Filistin Türkmenleri Müslüman olup Hanefi mezhebine bağlıdırlar. Müslümanlığa bağlı, muhafazakar, örf, adetlerini koruyan ve birbirlerine bağlı insanlardırlar. Onlar Filistin’i vatanları olarak kabul ederler ve er geç Filistin uğruna şehit olmayı arzularlar. Filistin kamplarını kendilerine mesken olarak seçenlerin ise çocukları gurbette çalışmaktadırlar. Özellikle Birleşik Arap Emirliği, Kuveyt, Katar, Bahreyn ve Suudi Arabistan Krallığı’nda çalışmak için giden çocuklar genellikle eğitim, tıp ve mühendislik sektörlerinde çalışırlar. Bazıları da Kanada ve ABD’de bulunurlar ve arada büyük mesafelerin olmasına rağmen, her yıl Ürdün’e gelip yılık izinlerini aileleri ve Türkmen akrabaları arasında geçirirler. 
Başta Türkmen toplumu olmak üzere Filistin toplumunun yaşadığı ağır şartlara rağmen, Filistinlilerin eğitim seviyesi dünyanın ileri gelen ülkelerindeki 
toplumların seviyesiyle rekabet edebilecek seviyededir. 
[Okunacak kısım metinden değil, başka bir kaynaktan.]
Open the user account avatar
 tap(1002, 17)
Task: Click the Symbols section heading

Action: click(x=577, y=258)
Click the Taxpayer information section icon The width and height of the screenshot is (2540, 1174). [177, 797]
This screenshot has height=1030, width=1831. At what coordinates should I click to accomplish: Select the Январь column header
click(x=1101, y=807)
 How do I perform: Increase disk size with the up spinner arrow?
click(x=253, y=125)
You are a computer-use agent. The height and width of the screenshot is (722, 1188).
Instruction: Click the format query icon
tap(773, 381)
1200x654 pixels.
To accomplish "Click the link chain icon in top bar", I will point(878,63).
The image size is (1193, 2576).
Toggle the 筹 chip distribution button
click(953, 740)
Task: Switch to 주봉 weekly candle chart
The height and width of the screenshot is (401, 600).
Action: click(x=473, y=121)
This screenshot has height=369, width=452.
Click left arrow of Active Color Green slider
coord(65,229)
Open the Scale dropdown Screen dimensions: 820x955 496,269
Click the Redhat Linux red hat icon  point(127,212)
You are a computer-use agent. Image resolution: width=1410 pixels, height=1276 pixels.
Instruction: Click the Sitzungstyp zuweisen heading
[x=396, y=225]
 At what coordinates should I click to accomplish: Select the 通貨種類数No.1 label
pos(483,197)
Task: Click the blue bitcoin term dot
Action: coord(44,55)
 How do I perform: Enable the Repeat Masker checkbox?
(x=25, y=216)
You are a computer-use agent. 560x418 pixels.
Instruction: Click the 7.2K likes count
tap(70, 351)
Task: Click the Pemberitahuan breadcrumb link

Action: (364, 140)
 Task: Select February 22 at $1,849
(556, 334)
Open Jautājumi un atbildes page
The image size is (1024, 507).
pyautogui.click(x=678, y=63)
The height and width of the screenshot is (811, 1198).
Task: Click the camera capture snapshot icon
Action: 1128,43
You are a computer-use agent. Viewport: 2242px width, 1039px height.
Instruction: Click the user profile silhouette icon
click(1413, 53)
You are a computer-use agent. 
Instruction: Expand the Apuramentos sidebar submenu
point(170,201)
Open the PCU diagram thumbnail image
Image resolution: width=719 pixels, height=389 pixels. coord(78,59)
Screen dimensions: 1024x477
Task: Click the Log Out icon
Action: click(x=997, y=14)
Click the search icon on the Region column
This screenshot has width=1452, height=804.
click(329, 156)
1970 yılında Filistin Kurtuluş Örgütü ile Ürdün arasında meydana gelen “Kara Eylül” savaşından sonra Ürdün Hükümeti; Millet Meclisi, ordu ve devletin resmi makamlarını Ürdünlüleştirmeye başlamıştır. Buna bağlı olarak, Ürdün’de ikamet eden Filistinlilere sadece uyrukluluk kalmış, bu tutum 1949 ve 1950 yıllarında Filistinliler ile Ürdünlüler arasında imzalanan Eriha anlaşmasına aykırı bir hareket olmuştur. Ancak Ürdün’de yaşayan Türkmenlerin ekonomik ve kültürel durumları iyi addedilmektedir. 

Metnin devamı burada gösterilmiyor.